Il lavoro di Gabriel Chaile si sviluppa in relazione al pozzo medievale del Castello, elemento che lega fisicamente l’edificio alla collina su cui sorge. Qui l’artista costruisce un ambiente sospeso, a metà tra archeologia e fantascienza, popolato da forme in argilla che sembrano emergere da un tempo indeterminato. Le sue sculture, realizzate con materiali primari come terra e adobe, portano con sé una “genealogia della forma”: tracce di memorie individuali e collettive, stratificate nel gesto stesso del fare. In dialogo con gli affreschi storici, l’installazione apre uno spazio ambiguo, dove la storia non è mai lineare ma continuamente riscritta.
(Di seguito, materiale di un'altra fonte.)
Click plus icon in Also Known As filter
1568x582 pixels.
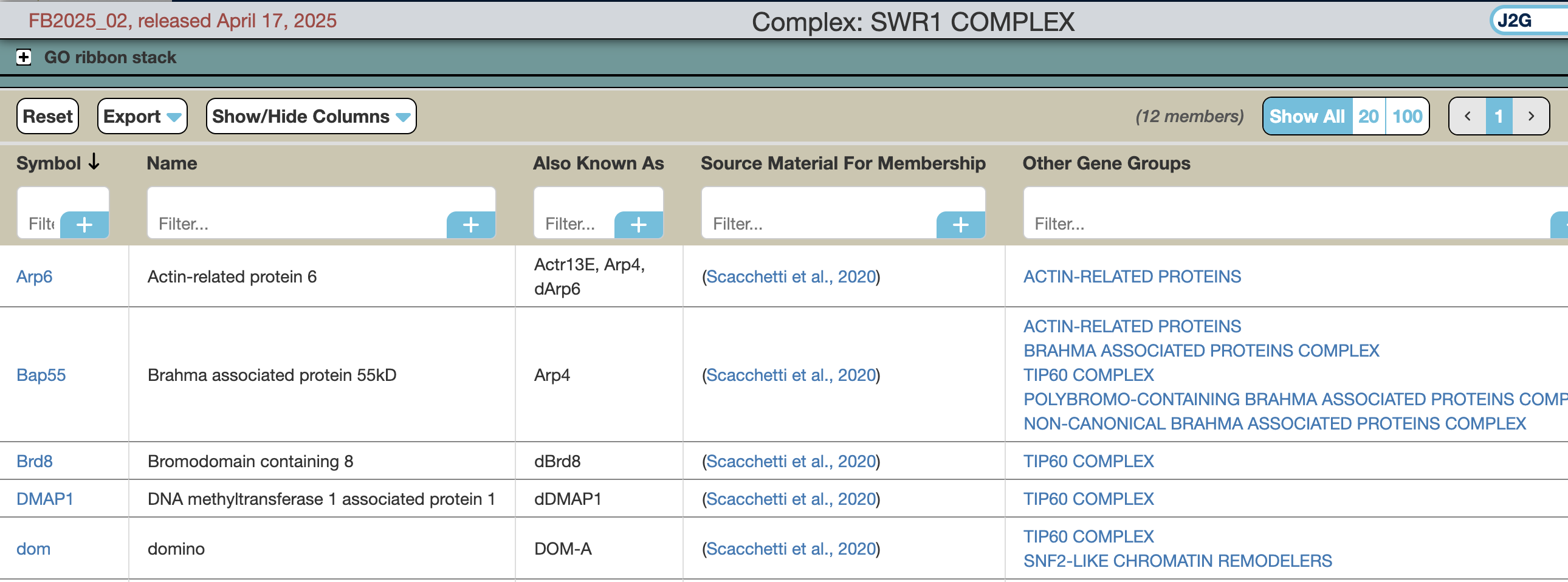638,224
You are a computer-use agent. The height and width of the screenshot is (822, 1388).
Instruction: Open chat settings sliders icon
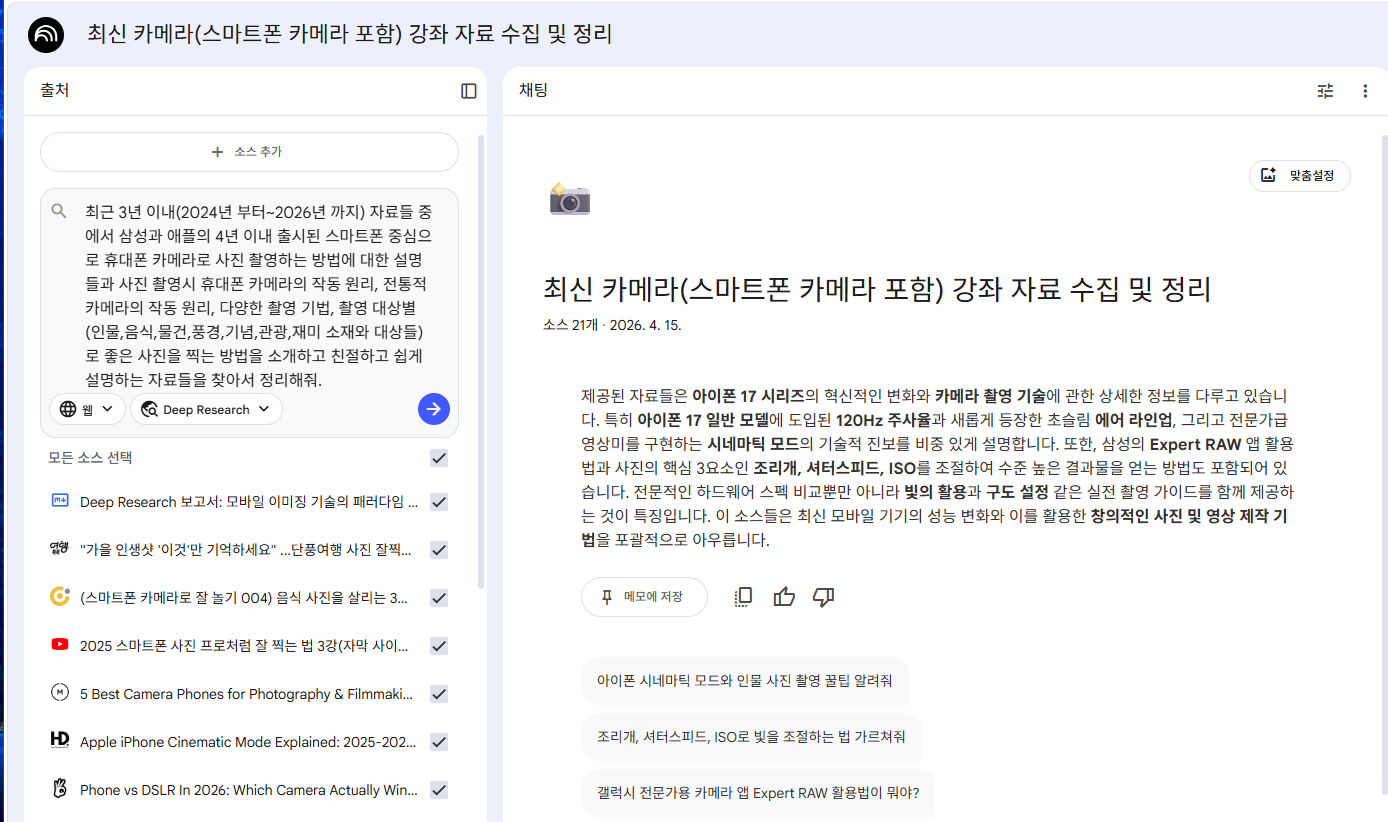(x=1325, y=91)
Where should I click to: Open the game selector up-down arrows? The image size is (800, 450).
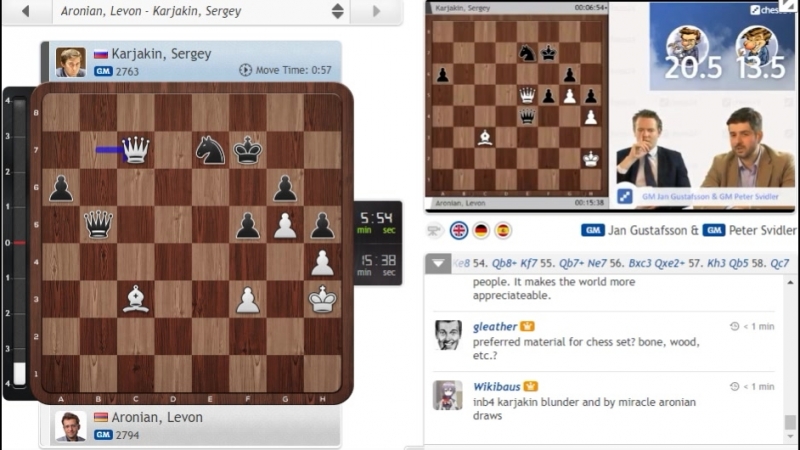click(x=337, y=11)
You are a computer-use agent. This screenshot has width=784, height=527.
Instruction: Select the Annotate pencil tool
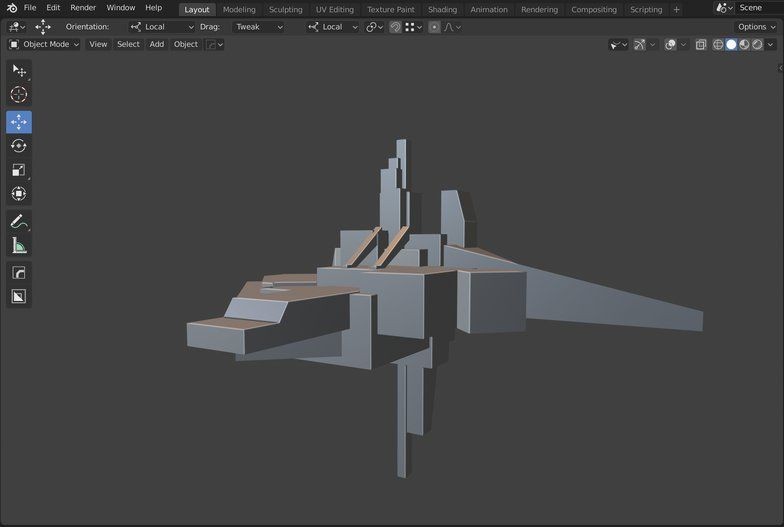tap(18, 221)
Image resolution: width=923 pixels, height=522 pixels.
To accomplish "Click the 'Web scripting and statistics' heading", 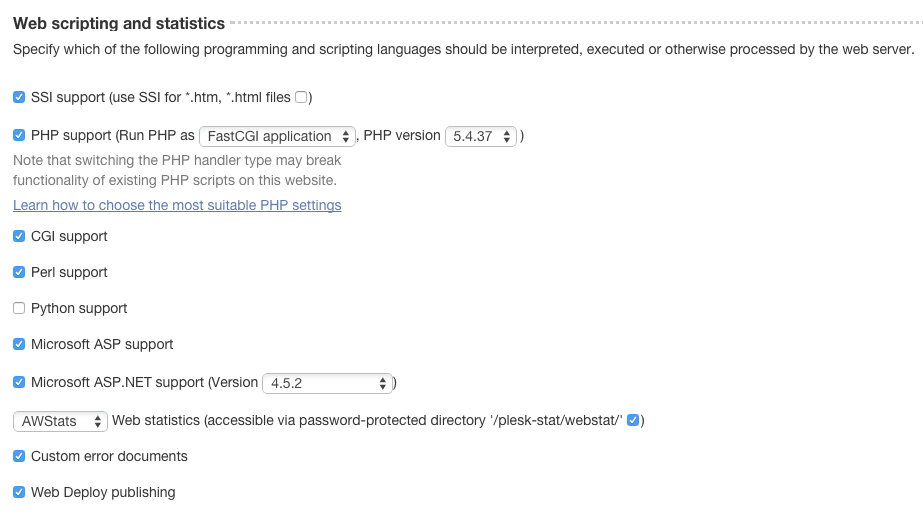I will point(119,23).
Nella Sala dei Continenti, Lonnie Holley interviene con un gruppo di nuove sculture e dipinti che si confrontano con la visione allegorica e geopolitica del XVIII secolo. Artista legato alla tradizione della Black Art del sud degli Stati Uniti, Holley lavora con materiali di recupero – legno bruciato, metallo, oggetti quotidiani – trasformandoli in assemblaggi carichi di memoria. Le sue opere non illustrano, ma evocano: storie di violenza, resistenza, trasformazione. Inserite in uno spazio segnato da una rappresentazione storica del mondo, generano una tensione critica che rimette in discussione le gerarchie e le narrazioni dominanti.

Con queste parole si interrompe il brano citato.